Records supplied >>
-.-.-

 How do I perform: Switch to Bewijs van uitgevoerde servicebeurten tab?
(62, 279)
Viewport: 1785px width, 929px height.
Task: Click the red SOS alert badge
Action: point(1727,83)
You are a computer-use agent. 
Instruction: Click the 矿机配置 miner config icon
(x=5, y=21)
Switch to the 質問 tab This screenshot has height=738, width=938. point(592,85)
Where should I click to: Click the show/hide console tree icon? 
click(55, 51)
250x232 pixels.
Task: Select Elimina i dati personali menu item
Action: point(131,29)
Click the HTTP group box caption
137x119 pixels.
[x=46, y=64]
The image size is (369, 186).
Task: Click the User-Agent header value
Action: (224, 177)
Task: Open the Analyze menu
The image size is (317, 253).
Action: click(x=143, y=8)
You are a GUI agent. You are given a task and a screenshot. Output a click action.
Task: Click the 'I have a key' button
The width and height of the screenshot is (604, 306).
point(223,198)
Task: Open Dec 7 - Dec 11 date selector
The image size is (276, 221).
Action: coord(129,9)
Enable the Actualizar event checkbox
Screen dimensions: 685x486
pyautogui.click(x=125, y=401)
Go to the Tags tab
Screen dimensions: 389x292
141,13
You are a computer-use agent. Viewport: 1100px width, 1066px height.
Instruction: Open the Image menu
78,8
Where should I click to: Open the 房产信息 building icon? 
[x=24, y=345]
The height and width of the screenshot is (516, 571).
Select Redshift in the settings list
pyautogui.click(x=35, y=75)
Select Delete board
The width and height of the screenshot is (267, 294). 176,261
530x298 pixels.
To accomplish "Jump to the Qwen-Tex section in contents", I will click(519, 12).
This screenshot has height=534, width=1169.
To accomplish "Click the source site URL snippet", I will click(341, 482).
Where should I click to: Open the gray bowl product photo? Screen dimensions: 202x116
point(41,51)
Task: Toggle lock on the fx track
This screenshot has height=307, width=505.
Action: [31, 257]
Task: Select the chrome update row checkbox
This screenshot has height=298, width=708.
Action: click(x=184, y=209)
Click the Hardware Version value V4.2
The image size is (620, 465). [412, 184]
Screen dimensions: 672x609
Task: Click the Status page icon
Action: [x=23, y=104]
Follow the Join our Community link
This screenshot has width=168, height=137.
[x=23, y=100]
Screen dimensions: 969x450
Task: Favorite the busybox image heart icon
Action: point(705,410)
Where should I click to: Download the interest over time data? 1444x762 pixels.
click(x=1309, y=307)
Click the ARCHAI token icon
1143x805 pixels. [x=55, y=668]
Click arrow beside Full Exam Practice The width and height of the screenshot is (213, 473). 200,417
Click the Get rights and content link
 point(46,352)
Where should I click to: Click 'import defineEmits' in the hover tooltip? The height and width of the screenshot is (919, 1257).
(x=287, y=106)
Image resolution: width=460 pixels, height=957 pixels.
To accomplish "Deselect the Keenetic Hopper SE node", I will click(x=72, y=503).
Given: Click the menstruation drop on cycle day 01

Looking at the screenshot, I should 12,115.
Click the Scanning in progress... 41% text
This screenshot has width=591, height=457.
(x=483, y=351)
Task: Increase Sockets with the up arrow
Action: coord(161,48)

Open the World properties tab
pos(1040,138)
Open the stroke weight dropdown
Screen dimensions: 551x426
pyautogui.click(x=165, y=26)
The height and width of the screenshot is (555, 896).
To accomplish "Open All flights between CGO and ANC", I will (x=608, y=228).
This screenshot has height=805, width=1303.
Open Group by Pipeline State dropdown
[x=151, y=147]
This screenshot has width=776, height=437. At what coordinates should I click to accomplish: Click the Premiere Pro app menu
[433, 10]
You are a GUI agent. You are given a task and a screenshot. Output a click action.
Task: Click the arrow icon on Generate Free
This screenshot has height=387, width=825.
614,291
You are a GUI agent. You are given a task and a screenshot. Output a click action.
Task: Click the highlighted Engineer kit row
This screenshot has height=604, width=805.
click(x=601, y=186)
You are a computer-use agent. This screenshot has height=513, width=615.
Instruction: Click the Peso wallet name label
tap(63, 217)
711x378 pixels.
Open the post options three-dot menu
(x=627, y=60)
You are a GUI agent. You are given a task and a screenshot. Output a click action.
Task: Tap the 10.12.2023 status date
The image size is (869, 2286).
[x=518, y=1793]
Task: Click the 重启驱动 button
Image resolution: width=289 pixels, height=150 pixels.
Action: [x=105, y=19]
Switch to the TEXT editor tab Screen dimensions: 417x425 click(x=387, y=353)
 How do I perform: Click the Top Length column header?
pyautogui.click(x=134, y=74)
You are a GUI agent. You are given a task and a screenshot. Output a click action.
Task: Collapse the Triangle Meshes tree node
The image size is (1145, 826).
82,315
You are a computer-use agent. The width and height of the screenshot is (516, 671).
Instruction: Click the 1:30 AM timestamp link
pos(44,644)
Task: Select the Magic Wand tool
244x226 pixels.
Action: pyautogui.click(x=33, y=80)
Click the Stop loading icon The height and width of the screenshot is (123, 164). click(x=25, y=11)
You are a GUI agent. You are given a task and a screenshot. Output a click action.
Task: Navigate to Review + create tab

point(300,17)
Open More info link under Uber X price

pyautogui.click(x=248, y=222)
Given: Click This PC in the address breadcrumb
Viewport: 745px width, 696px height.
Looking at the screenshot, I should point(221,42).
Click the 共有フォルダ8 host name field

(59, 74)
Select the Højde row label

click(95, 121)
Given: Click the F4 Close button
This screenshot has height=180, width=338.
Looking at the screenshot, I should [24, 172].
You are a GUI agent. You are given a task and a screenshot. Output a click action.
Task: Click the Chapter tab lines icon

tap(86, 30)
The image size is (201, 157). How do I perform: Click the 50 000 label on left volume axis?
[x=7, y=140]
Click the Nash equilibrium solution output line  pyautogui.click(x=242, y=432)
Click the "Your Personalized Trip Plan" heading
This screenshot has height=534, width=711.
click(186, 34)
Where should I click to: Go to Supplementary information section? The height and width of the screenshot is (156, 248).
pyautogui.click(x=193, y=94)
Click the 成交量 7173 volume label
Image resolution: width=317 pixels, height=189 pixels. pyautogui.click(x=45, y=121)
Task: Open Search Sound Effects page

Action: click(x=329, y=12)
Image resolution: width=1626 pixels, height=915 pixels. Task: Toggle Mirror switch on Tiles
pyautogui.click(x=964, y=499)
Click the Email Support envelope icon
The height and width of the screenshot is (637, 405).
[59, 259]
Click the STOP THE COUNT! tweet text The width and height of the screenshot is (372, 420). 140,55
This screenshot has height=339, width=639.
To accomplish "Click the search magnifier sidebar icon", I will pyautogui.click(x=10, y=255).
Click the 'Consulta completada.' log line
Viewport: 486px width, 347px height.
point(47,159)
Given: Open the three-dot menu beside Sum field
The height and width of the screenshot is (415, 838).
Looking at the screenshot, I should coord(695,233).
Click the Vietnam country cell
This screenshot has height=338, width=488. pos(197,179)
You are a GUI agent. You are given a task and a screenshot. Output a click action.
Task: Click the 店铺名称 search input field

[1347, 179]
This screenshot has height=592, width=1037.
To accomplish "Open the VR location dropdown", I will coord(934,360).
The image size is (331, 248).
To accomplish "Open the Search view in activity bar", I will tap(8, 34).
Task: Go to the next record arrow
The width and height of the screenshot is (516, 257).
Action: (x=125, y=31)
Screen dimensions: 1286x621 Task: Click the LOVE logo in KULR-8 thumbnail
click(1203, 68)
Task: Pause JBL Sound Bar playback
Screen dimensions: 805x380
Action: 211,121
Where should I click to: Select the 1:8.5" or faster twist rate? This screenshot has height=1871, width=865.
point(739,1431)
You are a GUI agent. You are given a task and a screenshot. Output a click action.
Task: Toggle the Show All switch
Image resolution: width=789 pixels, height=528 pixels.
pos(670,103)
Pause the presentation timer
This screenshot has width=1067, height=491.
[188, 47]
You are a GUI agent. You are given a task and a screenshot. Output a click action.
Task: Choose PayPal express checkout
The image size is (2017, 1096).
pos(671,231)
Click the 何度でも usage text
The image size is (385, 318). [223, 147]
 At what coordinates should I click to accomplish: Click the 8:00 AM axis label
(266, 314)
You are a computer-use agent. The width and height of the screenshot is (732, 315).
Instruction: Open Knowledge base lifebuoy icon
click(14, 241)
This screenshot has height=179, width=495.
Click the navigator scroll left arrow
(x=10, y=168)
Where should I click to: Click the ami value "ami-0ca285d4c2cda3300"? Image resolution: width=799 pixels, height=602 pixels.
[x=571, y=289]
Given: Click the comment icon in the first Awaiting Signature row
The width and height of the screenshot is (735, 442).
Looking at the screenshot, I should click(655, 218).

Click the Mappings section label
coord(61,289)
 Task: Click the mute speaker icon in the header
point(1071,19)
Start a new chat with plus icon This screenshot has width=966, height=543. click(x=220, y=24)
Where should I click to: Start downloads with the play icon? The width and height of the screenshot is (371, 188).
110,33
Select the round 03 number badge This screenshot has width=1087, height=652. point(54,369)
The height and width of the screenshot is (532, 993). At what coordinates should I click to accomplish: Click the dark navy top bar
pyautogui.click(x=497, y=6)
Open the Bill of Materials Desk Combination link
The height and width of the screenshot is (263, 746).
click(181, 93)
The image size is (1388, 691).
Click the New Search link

-.-.-

Filter the entries down to the lines with the word "node" in them, and copy those lines.

To accomplish "Deselect the Keenetic Hopper SE node", I will click(x=72, y=503).
Task: Collapse the Triangle Meshes tree node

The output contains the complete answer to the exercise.